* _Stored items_
== Segment start ==

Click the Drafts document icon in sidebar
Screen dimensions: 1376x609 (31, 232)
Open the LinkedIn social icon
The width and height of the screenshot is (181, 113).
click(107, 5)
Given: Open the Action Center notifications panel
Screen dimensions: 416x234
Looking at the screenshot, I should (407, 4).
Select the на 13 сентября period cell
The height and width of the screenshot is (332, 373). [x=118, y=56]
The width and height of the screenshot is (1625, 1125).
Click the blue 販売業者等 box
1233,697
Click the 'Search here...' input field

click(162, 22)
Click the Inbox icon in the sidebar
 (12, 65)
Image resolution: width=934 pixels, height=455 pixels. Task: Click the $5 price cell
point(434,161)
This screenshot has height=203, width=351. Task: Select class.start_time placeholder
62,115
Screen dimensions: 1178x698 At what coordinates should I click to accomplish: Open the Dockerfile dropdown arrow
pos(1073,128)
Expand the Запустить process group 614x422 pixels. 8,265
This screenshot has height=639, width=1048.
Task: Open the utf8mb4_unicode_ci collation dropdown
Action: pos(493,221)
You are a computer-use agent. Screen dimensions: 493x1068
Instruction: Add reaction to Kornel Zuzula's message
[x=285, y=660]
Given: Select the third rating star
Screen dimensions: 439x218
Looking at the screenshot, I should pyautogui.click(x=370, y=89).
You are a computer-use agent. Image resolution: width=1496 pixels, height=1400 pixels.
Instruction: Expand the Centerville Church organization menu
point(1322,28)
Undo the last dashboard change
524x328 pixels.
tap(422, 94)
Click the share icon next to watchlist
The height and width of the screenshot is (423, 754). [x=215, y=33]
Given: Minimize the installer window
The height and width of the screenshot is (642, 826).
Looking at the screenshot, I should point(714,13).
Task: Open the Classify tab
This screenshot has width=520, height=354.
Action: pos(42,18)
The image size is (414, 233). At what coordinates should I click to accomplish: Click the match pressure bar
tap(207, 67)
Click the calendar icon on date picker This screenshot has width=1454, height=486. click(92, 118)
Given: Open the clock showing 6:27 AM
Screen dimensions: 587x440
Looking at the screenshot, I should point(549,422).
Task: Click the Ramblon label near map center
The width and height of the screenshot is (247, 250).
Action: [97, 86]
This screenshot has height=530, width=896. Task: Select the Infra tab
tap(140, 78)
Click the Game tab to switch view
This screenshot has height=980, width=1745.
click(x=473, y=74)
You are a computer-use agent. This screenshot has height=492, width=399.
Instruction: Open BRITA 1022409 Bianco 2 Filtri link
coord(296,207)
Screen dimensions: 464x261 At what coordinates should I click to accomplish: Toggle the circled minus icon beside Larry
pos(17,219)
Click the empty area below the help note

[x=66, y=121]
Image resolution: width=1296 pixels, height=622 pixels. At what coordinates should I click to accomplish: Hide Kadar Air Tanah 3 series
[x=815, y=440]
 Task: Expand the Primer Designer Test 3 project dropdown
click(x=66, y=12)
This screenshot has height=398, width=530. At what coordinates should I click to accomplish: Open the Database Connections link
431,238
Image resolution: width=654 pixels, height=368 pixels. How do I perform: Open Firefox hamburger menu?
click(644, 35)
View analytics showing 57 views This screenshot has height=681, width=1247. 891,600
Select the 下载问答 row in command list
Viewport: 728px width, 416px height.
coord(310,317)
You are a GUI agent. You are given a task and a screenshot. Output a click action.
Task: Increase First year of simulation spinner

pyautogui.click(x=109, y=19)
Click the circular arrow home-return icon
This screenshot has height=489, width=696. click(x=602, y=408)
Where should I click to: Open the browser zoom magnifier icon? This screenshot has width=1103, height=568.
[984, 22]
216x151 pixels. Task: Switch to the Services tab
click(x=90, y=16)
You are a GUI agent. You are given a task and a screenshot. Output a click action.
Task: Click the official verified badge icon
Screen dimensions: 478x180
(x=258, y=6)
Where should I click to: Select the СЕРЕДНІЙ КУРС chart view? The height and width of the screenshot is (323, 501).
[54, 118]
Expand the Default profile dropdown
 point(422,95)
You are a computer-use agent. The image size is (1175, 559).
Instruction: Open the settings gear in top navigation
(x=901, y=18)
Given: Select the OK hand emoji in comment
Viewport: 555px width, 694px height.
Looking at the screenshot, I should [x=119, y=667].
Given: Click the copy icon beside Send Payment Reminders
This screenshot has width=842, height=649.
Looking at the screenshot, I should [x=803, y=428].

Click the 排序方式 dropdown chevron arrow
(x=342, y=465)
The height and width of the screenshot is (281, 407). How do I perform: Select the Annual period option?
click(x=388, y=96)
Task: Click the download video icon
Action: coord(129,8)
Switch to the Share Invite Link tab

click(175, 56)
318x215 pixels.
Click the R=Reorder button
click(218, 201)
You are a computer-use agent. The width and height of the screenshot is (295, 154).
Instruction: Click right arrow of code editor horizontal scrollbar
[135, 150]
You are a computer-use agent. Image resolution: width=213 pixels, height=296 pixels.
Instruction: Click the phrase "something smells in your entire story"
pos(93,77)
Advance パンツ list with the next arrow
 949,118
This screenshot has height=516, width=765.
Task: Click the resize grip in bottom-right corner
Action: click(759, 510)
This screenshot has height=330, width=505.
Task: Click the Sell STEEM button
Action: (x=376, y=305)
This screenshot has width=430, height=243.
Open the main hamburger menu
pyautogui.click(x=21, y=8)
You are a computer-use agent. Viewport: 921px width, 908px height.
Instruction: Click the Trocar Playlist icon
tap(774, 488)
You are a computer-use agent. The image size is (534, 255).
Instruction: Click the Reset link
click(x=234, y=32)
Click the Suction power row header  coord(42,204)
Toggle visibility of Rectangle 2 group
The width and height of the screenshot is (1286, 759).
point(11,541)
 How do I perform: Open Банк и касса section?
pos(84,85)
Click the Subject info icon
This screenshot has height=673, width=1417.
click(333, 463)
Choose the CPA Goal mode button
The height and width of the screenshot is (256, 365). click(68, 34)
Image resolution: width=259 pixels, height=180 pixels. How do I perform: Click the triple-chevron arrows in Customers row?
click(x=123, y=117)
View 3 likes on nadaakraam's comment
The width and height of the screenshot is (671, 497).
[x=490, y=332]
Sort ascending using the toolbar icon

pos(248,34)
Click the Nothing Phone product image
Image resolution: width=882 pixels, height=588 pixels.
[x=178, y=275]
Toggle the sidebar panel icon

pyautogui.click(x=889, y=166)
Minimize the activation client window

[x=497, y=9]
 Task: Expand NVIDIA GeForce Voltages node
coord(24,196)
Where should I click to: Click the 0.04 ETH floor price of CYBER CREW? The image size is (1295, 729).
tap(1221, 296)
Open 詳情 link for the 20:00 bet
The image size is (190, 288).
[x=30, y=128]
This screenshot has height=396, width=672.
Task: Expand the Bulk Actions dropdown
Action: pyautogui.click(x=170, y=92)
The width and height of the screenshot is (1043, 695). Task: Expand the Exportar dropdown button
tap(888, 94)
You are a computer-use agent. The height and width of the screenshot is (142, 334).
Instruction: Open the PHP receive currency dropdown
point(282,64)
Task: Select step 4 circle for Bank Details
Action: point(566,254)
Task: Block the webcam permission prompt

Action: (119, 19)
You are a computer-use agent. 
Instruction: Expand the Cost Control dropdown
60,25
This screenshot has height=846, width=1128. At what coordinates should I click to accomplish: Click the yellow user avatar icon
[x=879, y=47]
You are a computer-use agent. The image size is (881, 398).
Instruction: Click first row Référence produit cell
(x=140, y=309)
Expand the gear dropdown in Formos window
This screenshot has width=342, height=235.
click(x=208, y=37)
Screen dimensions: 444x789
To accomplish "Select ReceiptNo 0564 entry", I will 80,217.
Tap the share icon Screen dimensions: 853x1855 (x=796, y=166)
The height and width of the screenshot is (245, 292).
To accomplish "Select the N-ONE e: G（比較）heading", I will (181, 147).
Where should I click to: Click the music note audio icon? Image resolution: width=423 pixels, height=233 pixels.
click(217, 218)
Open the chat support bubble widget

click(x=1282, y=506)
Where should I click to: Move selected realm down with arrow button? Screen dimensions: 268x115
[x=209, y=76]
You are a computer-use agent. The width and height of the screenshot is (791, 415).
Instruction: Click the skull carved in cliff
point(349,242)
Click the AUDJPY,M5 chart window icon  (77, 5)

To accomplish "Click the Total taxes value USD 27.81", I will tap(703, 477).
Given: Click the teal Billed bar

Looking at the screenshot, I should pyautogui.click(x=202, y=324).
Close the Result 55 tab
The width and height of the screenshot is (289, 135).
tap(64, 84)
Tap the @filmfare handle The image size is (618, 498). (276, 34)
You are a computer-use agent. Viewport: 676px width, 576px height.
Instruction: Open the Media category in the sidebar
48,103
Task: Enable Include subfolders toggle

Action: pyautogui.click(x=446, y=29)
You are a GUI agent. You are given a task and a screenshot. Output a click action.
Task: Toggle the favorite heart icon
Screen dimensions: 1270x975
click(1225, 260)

== Segment end ==

* _GOAL OF THE EXERCISE_
Find the word "comment" in the entries. Copy each line that holds it.

* _RESPONSE TO THIS TASK_
Given: Select the OK hand emoji in comment
View 3 likes on nadaakraam's comment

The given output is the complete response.